Editor’s Note: ‘Tis the trendy season for trends, to reflect on 2015 and to make bold predictions about what next year may hold. This year, we asked thought leaders to share their outlooks on education, but with a twist. They have to frame their thoughts as a response to some of the finest college application essay prompts—yes, the very same ones that high school seniors are feverishly working on now!

Here’s what Andrew Rikard, a junior at Davidson College, had to say.

Writing prompt: University of Chicago alumna and renowned author/critic Susan Sontag said, "The only interesting answers are those that destroy the questions." We all have heard serious questions, absurd questions, and seriously absurd questions, some of which cannot be answered without obliterating the very question. Destroy a question with your answer. (University of Chicago)

Over the past year, I’ve taken my first halting steps into the Higher Education conversation.
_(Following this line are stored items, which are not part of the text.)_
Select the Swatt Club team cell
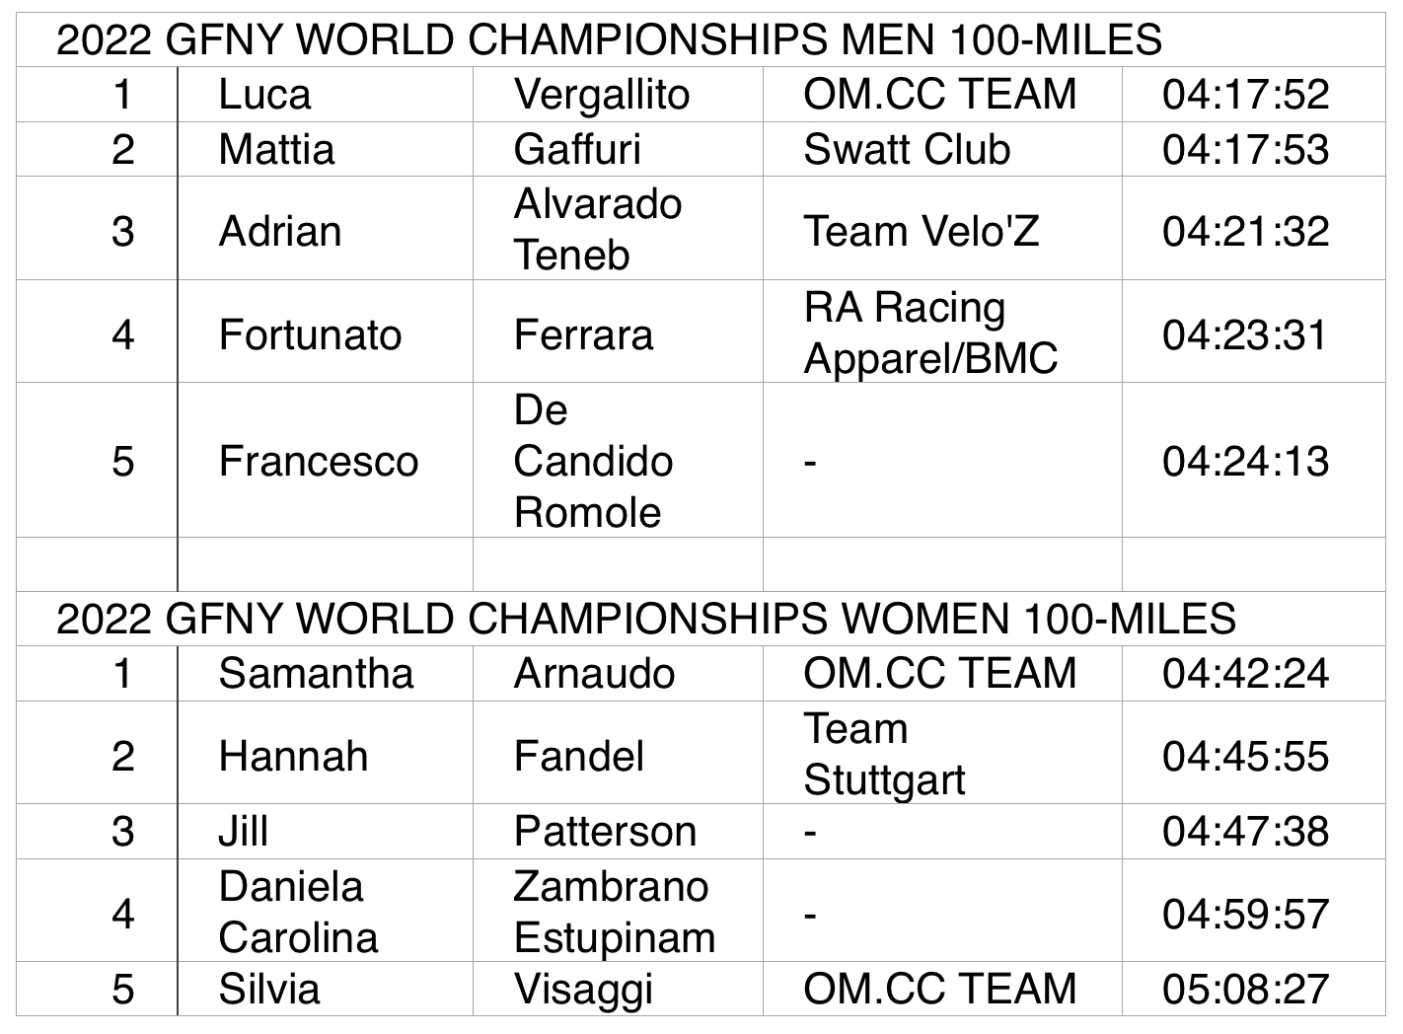The width and height of the screenshot is (1403, 1034). [x=907, y=150]
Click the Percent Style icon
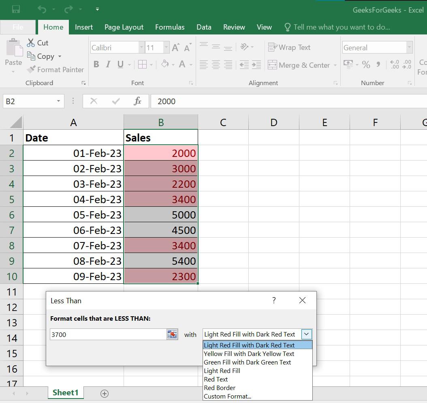The height and width of the screenshot is (403, 427). pos(366,64)
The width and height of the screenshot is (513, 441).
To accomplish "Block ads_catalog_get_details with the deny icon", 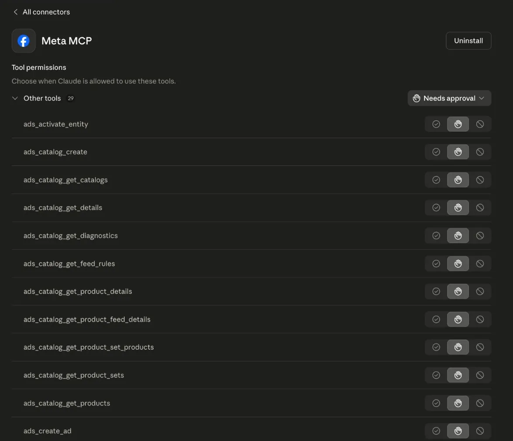I will pos(480,208).
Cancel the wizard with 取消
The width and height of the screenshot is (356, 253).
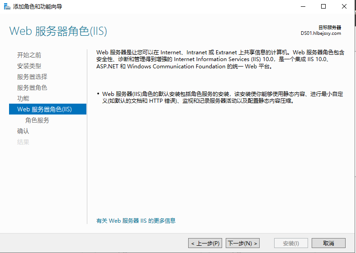point(328,243)
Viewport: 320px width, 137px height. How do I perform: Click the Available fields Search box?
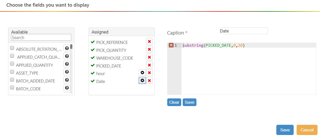click(x=41, y=38)
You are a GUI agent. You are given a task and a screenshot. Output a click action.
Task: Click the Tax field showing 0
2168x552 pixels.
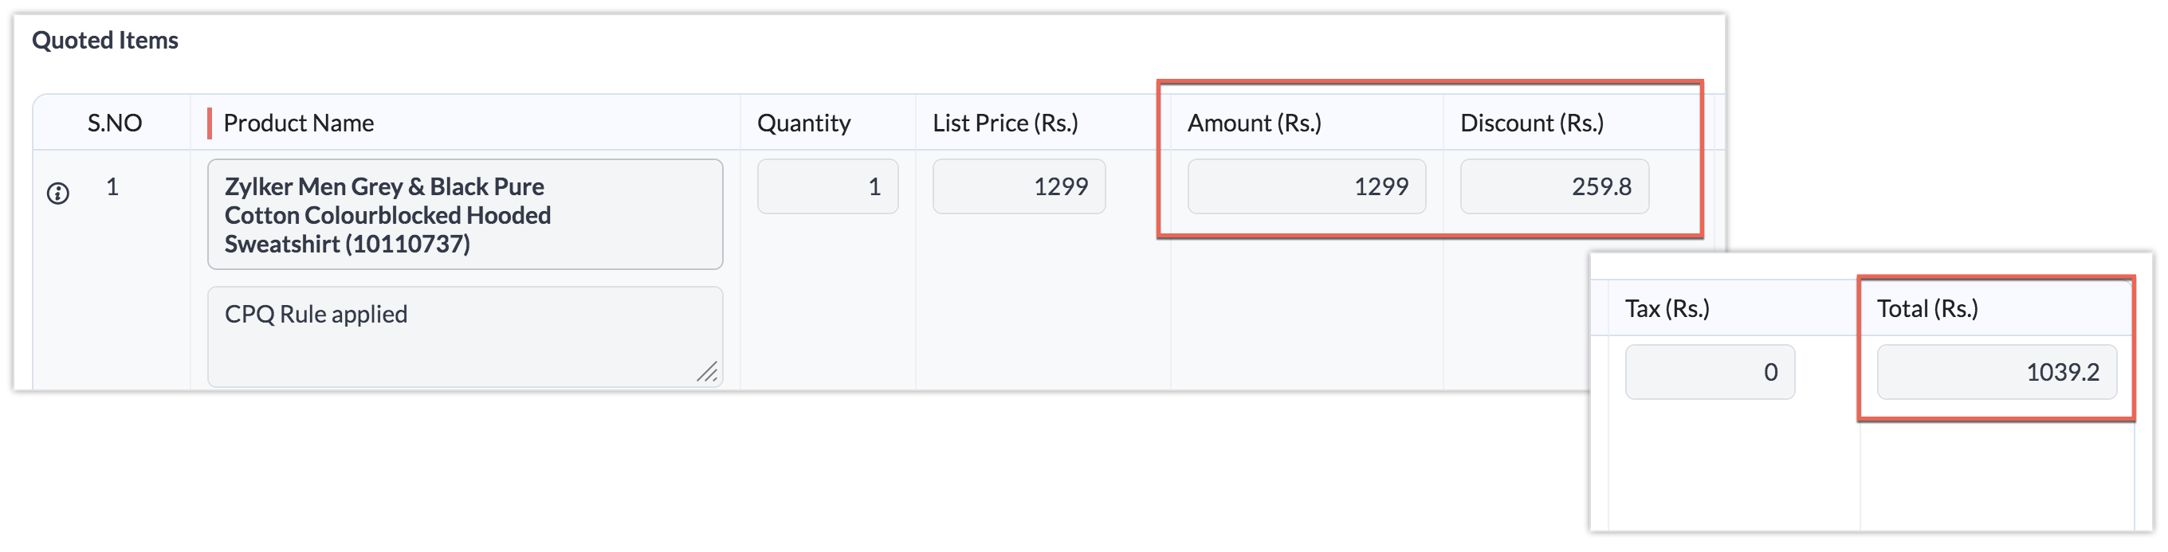[1709, 372]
As a student, I’m either a token of “the student experience” or an audience member at a gathering run by educators for educators. In their conversations about digital tech, progressive pedagogy, and the inevitable lack of funding, one educator will ask another, “How might we reimagine Higher Education in the digital age?”

We’re asking this question with the wrong group of people present. I can’t help but imagine what the answer would look like if the mainstream student body, given power over the national conversation, joined with these progressive pedagogues to reimagine Higher Education. Gathering together as educators is potentially ignoring the most involved group of stakeholders. Reflecting on this year, we, the students, are asking who has the power to reimagine higher education.
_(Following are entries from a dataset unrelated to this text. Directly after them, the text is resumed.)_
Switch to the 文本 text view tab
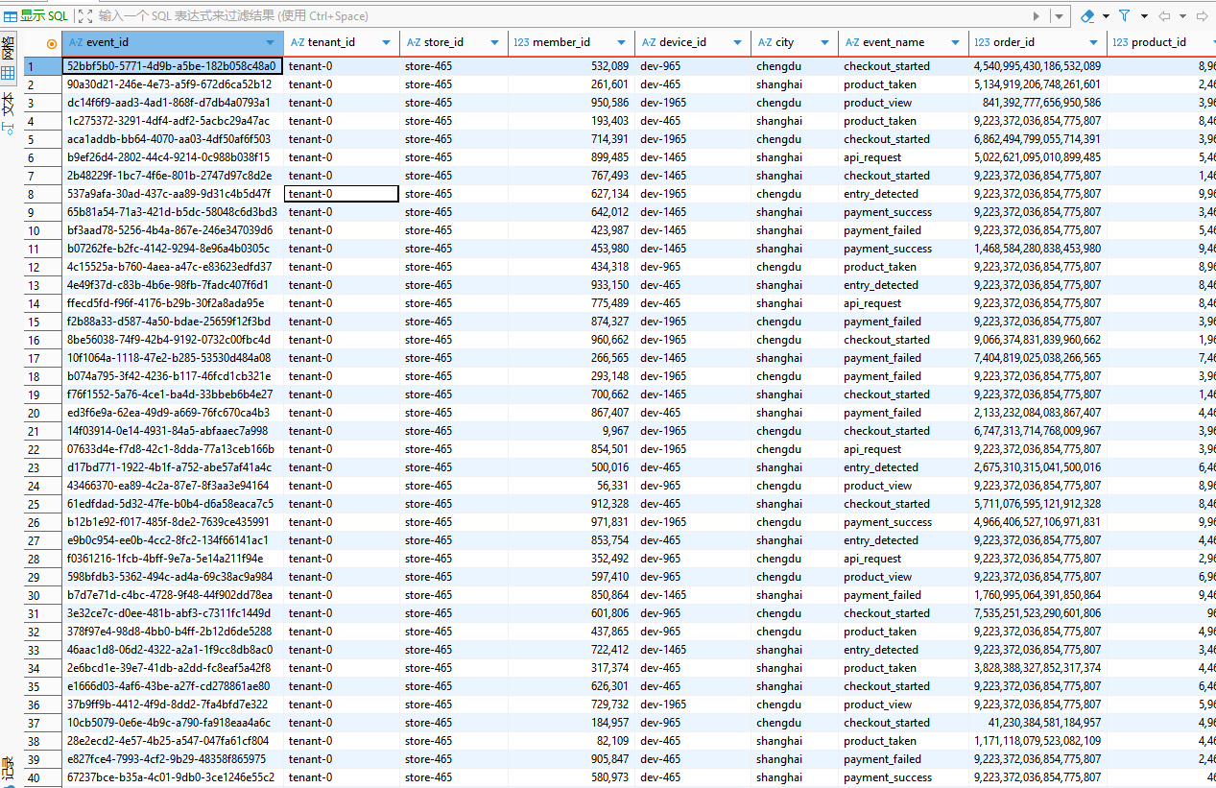Screen dimensions: 1216x788 point(8,113)
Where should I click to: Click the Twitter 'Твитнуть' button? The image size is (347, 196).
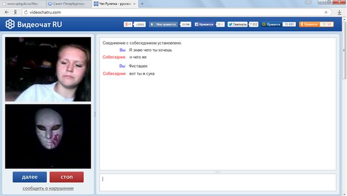pyautogui.click(x=237, y=24)
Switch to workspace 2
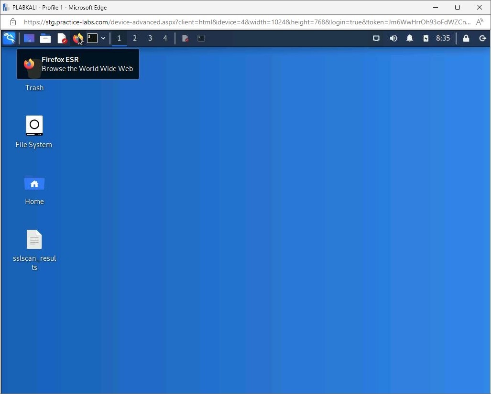The image size is (491, 394). pyautogui.click(x=135, y=38)
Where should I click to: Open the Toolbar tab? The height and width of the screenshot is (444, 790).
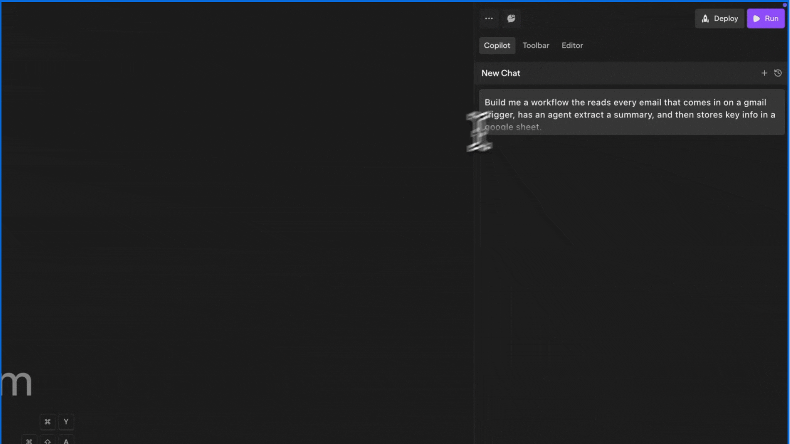tap(536, 45)
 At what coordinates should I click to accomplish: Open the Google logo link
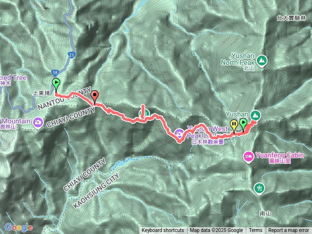pyautogui.click(x=19, y=228)
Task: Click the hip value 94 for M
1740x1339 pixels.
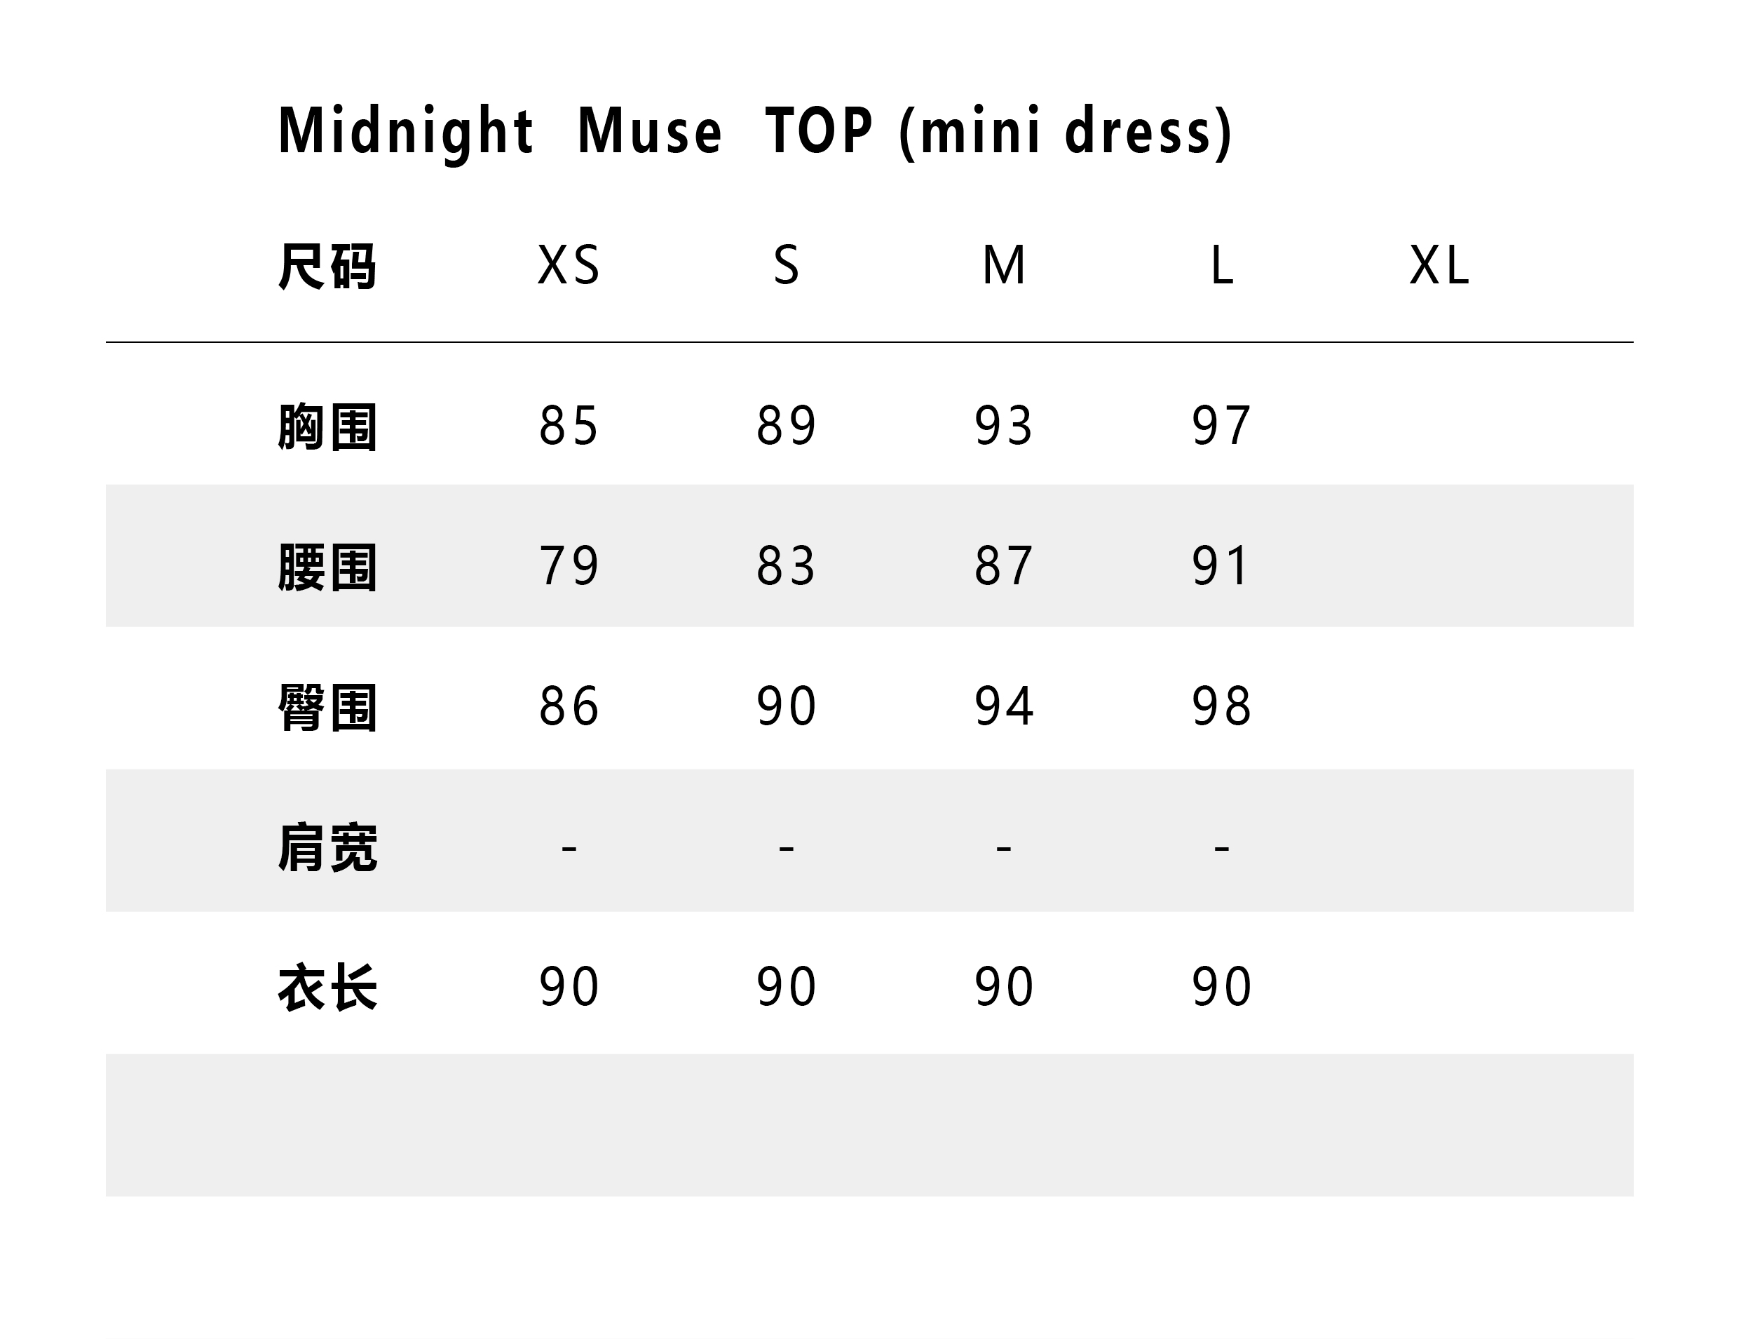Action: point(1004,707)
In my experience, there seem to be two generalizable conversations in higher education. On the one hand, you have the mainstream, student-driven conversation around issues of identity, privilege, and social justice: racial, sexual, economic, environmental, etc. It is primarily critical and reactionary. On the other hand, you have the more niche, faculty-driven conversations around issues of progressive or regressive pedagogy, active/passive educating and digital teaching/learning. Students protest cultural spaces. Educators reimagine intellectual spaces.

As we students propose new structures for cultural spaces, we need to be present for the recreation of these intellectual spaces.
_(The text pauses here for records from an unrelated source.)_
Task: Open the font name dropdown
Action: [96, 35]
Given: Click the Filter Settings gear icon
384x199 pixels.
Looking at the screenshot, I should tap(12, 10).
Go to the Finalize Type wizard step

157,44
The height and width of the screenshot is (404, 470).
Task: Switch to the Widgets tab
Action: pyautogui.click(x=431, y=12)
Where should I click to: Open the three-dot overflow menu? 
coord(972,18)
Including students in the conversation challenges the “we” in “How might we reimagine Higher Education in the digital age?” It repositions the power and responsibility to solve these problems. And, fittingly, it is a pedagogical act. It actively puts students in charge of their education, encouraging an empowered, skeptical, democratic populace. Finally, it empowers the revolutionary to become the reformer. How might this vision materialize? It starts with creating a community of students dedicated to inter-institutional conversation, research and community building. Our seat at the table will come when we unify.

Students need both mainstream outlets and dedicated physical spaces to talk about teaching and learning on a national scale, which brings us back to the initial question, “How might we reimagine Higher Education in the digital age?” We must encourage students to ask that question in solidarity with each other and with educators. We must encourage the token student voices to expand their protest, claiming a seat at the tables that structure their education. Let’s subvert some questions and build something together this next year.